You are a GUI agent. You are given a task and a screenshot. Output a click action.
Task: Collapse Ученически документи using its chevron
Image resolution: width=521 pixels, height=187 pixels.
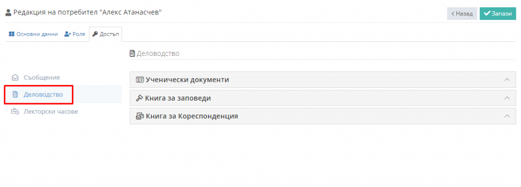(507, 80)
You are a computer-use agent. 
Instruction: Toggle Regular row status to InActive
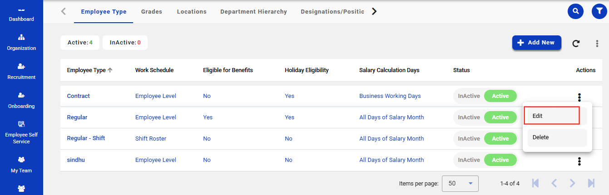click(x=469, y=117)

#####

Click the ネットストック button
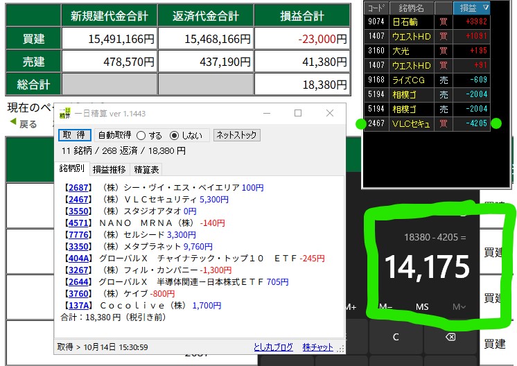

#####

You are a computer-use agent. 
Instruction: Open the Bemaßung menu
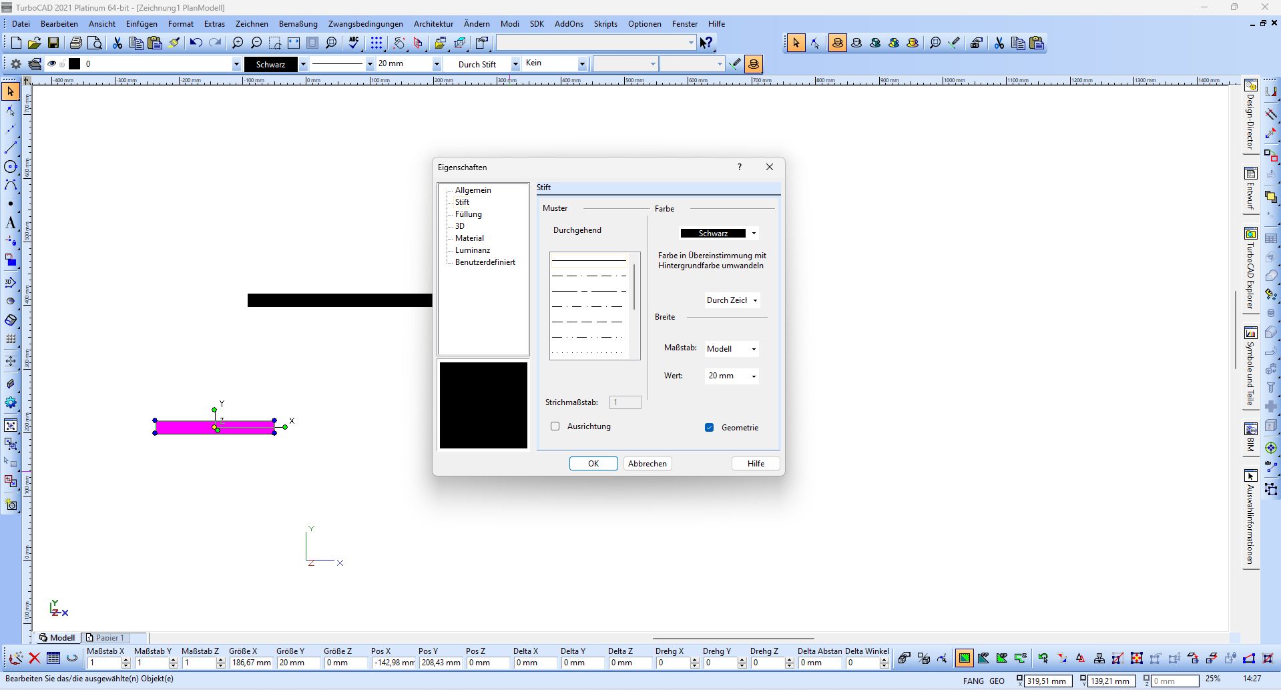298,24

#####

Duplicate the rows from the line containing "You are a GUI" to the line containing "click(x=469, y=117)", with both of those lines included, and omit the pictures.

You are a GUI agent. You are given a task and a screenshot. Output a click action.
Task: Collapse Ученически документи using its chevron
Image resolution: width=521 pixels, height=187 pixels.
(507, 80)
You are a computer-use agent. 
Instruction: Toggle Regular row status to InActive
click(x=469, y=117)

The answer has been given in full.